[Data shown — start]

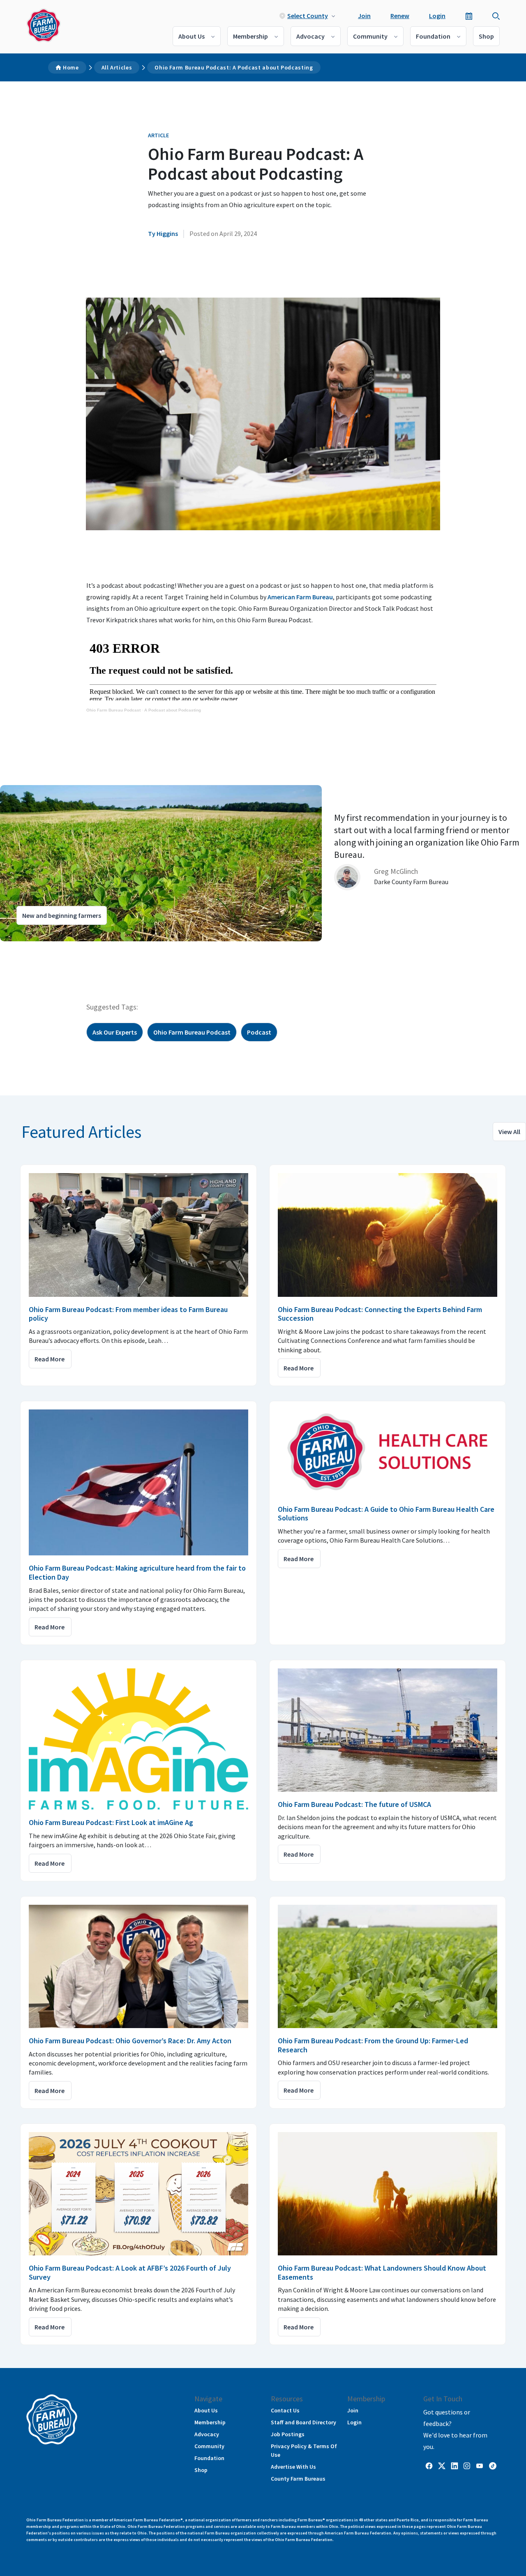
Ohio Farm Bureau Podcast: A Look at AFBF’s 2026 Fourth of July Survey (130, 2272)
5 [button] (53, 949)
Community (370, 36)
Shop (486, 36)
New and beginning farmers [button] (61, 915)
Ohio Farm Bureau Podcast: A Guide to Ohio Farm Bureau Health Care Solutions (386, 1513)
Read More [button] (50, 1359)
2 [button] (29, 949)
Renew (399, 16)
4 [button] (45, 949)
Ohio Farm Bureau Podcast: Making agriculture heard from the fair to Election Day (137, 1572)
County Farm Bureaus (298, 2478)
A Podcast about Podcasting (172, 710)
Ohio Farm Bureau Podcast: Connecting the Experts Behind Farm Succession (380, 1314)
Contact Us (285, 2410)
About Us (191, 36)
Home (71, 67)
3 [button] (37, 949)
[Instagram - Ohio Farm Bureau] (467, 2465)
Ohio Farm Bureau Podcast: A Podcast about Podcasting (234, 67)
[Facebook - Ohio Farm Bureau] (429, 2465)
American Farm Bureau (300, 597)
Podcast (259, 1032)
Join (364, 16)
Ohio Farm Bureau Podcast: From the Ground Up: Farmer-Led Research (373, 2045)
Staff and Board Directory (303, 2422)
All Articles (117, 67)
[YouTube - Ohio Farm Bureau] (479, 2465)
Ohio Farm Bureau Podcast (113, 710)
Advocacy (310, 36)
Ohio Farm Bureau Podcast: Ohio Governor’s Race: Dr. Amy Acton (130, 2040)
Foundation (433, 36)
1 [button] (20, 949)
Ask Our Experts (114, 1032)
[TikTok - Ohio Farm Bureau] (492, 2465)
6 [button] (62, 949)
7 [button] (70, 949)
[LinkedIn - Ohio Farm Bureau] (454, 2465)
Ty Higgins (163, 233)
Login (437, 16)
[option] (263, 863)
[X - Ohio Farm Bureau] (441, 2465)
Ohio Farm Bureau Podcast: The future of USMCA (354, 1804)
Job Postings (288, 2434)
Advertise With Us (293, 2466)
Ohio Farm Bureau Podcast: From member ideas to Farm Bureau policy (128, 1314)
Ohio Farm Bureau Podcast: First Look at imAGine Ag (111, 1822)
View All (509, 1131)
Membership (250, 36)
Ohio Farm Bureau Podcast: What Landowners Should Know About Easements (382, 2272)
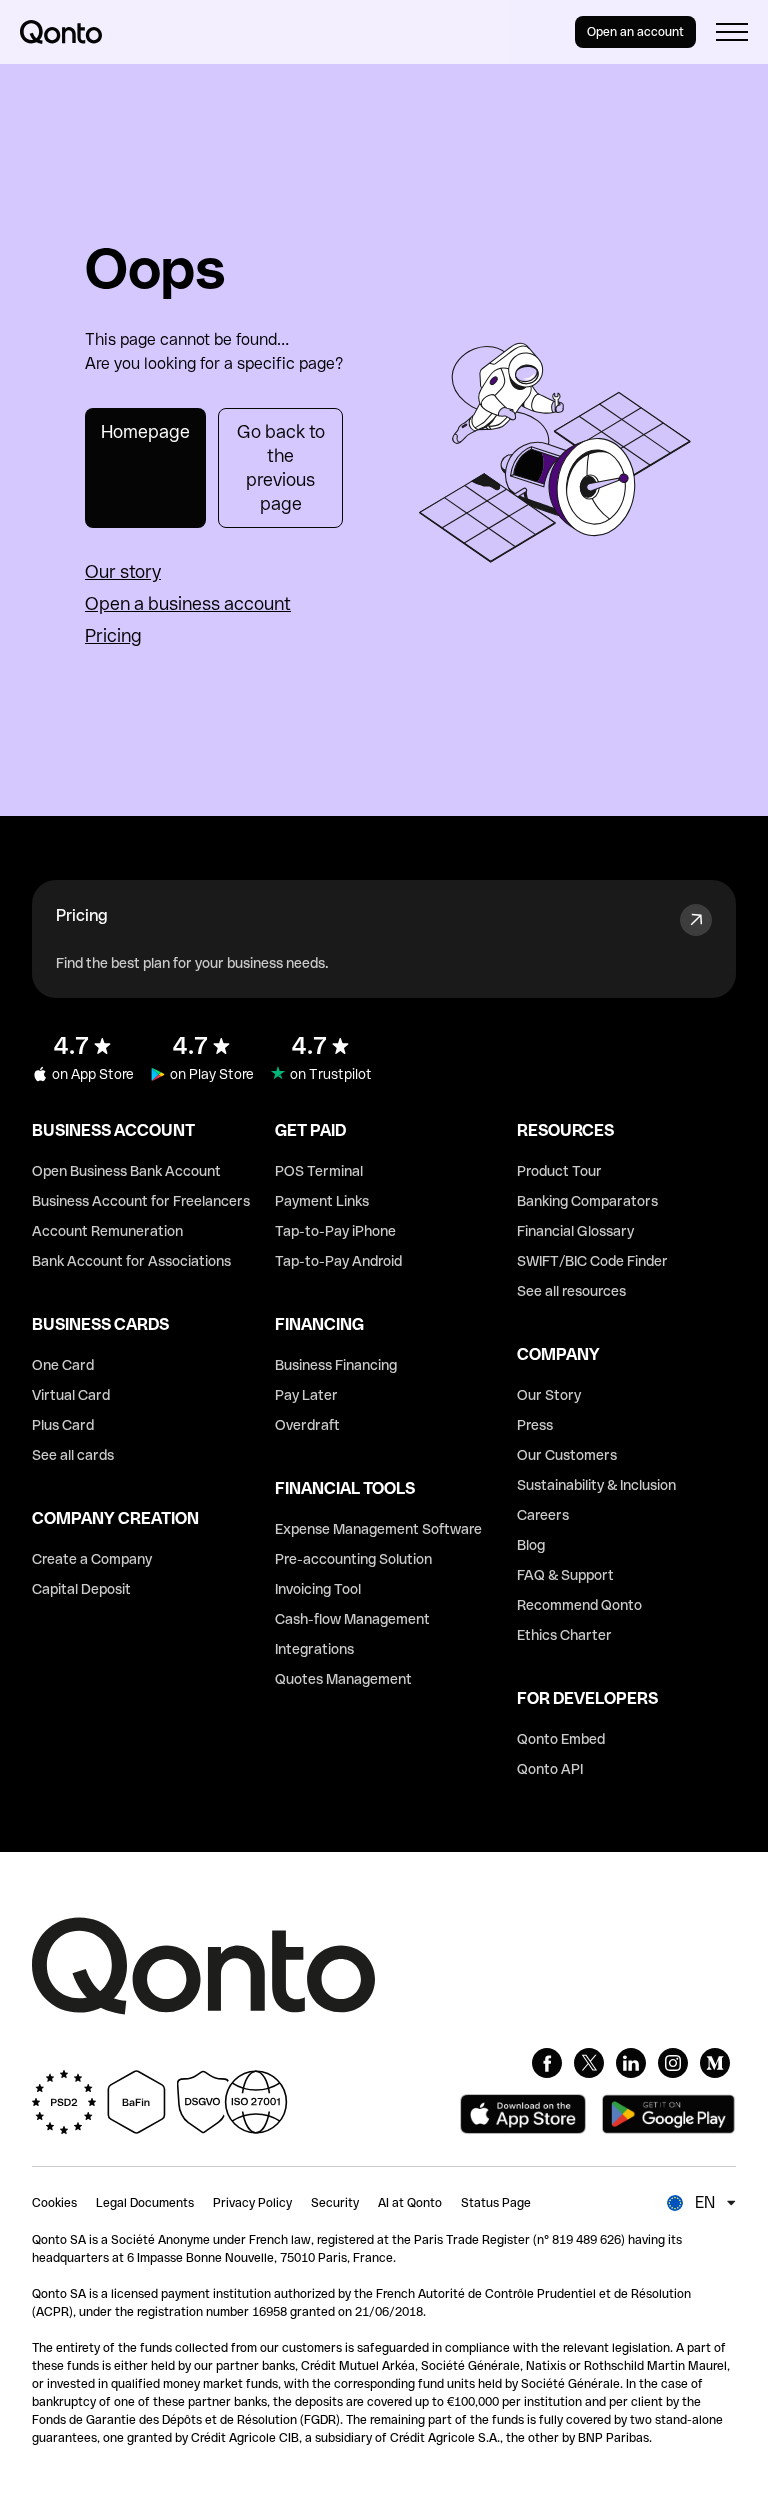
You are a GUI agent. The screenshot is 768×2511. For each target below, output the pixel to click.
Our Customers (567, 1455)
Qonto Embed (561, 1739)
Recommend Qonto (579, 1605)
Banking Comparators (587, 1201)
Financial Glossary (575, 1231)
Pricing (113, 635)
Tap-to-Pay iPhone (335, 1231)
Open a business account (188, 603)
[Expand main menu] (732, 32)
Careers (543, 1515)
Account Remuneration (107, 1231)
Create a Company (92, 1559)
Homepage (145, 431)
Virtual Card (71, 1395)
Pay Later (306, 1395)
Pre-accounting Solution (353, 1559)
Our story (123, 571)
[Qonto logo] (61, 32)
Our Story (549, 1395)
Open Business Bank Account (126, 1171)
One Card (63, 1365)
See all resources (571, 1291)
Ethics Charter (564, 1635)
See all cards (73, 1455)
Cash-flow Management (352, 1619)
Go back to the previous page (281, 467)
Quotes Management (343, 1679)
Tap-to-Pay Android (338, 1261)
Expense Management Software (378, 1529)
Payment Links (322, 1201)
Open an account (635, 32)
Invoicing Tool (318, 1589)
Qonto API (550, 1769)
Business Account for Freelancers (141, 1201)
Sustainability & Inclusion (596, 1485)
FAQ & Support (565, 1575)
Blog (531, 1545)
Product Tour (559, 1171)
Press (535, 1425)
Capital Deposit (81, 1589)
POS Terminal (319, 1171)
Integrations (314, 1649)
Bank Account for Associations (131, 1261)
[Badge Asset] (547, 2063)
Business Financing (336, 1365)
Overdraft (307, 1425)
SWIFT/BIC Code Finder (592, 1261)
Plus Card (63, 1425)
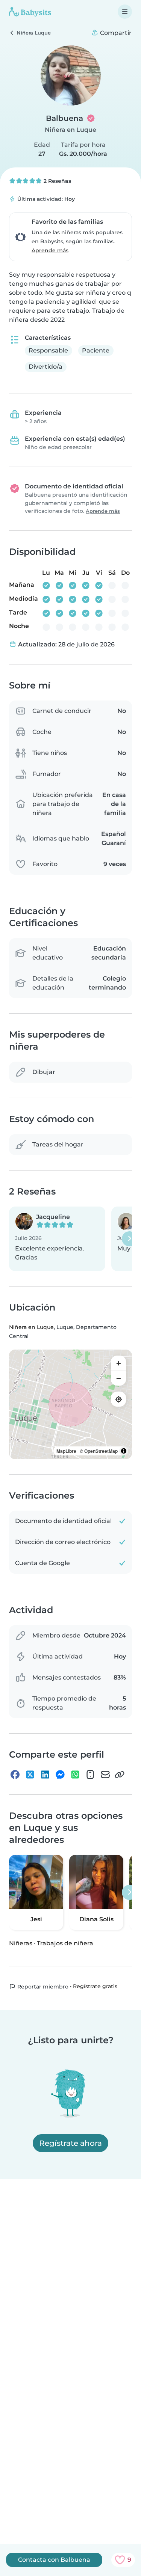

[Data shown — finish]

▸ **What to work on**
Wherever a picture appears in the records above, skip it and retype everything else exactly.

▸ **Result of this task**
Ohio Farm Bureau Podcast: A Look at AFBF’s 2026 Fourth of July Survey (130, 2272)
5 [button] (53, 949)
Community (370, 36)
Shop (486, 36)
New and beginning farmers [button] (61, 915)
Ohio Farm Bureau Podcast: A Guide to Ohio Farm Bureau Health Care Solutions (386, 1513)
Read More [button] (50, 1359)
2 [button] (29, 949)
Renew (399, 16)
4 [button] (45, 949)
Ohio Farm Bureau Podcast: Making agriculture heard from the fair to Election Day (137, 1572)
County Farm Bureaus (298, 2478)
A Podcast about Podcasting (172, 710)
Ohio Farm Bureau Podcast: Connecting the Experts Behind Farm Succession (380, 1314)
Contact Us (285, 2410)
About Us (191, 36)
Home (71, 67)
3 [button] (37, 949)
[Instagram - Ohio Farm Bureau] (467, 2465)
Ohio Farm Bureau Podcast: A Podcast about Podcasting (234, 67)
[Facebook - Ohio Farm Bureau] (429, 2465)
American Farm Bureau (300, 597)
Podcast (259, 1032)
Join (364, 16)
Ohio Farm Bureau Podcast: From the Ground Up: Farmer-Led Research (373, 2045)
Staff and Board Directory (303, 2422)
All Articles (117, 67)
[YouTube - Ohio Farm Bureau] (479, 2465)
Ohio Farm Bureau Podcast (113, 710)
Advocacy (310, 36)
Ohio Farm Bureau Podcast: Ohio Governor’s Race: Dr. Amy Acton (130, 2040)
Foundation (433, 36)
1 [button] (20, 949)
Ask Our Experts (114, 1032)
[TikTok - Ohio Farm Bureau] (492, 2465)
6 [button] (62, 949)
7 [button] (70, 949)
[LinkedIn - Ohio Farm Bureau] (454, 2465)
Ty Higgins (163, 233)
Login (437, 16)
[option] (263, 863)
[X - Ohio Farm Bureau] (441, 2465)
Ohio Farm Bureau Podcast: The future of USMCA (354, 1804)
Job Postings (288, 2434)
Advertise With Us (293, 2466)
Ohio Farm Bureau Podcast: From member ideas to Farm Bureau policy (128, 1314)
Ohio Farm Bureau Podcast: First Look at imAGine Ag (111, 1822)
View All (509, 1131)
Membership (250, 36)
Ohio Farm Bureau Podcast: What Landowners Should Know About Easements (382, 2272)
You are a GUI agent. The screenshot is 768×2511. For each target below, output the pixel to click.
Our Customers (567, 1455)
Qonto Embed (561, 1739)
Recommend Qonto (579, 1605)
Banking Comparators (587, 1201)
Financial Glossary (575, 1231)
Pricing (113, 635)
Tap-to-Pay iPhone (335, 1231)
Open a business account (188, 603)
[Expand main menu] (732, 32)
Careers (543, 1515)
Account Remuneration (107, 1231)
Create a Company (92, 1559)
Homepage (145, 431)
Virtual Card (71, 1395)
Pay Later (306, 1395)
Pre-accounting Solution (353, 1559)
Our story (123, 571)
[Qonto logo] (61, 32)
Our Story (549, 1395)
Open Business Bank Account (126, 1171)
One Card (63, 1365)
See all resources (571, 1291)
Ethics Charter (564, 1635)
See all cards (73, 1455)
Cash-flow Management (352, 1619)
Go back to the previous page (281, 467)
Quotes Management (343, 1679)
Tap-to-Pay Android (338, 1261)
Expense Management Software (378, 1529)
Payment Links (322, 1201)
Open an account (635, 32)
Invoicing Tool (318, 1589)
Qonto API (550, 1769)
Business Account for Freelancers (141, 1201)
Sustainability & Inclusion (596, 1485)
FAQ & Support (565, 1575)
Blog (531, 1545)
Product Tour (559, 1171)
Press (535, 1425)
Capital Deposit (81, 1589)
POS Terminal (319, 1171)
Integrations (314, 1649)
Bank Account for Associations (131, 1261)
[Badge Asset] (547, 2063)
Business Financing (336, 1365)
Overdraft (307, 1425)
SWIFT/BIC Code Finder (592, 1261)
Plus Card (63, 1425)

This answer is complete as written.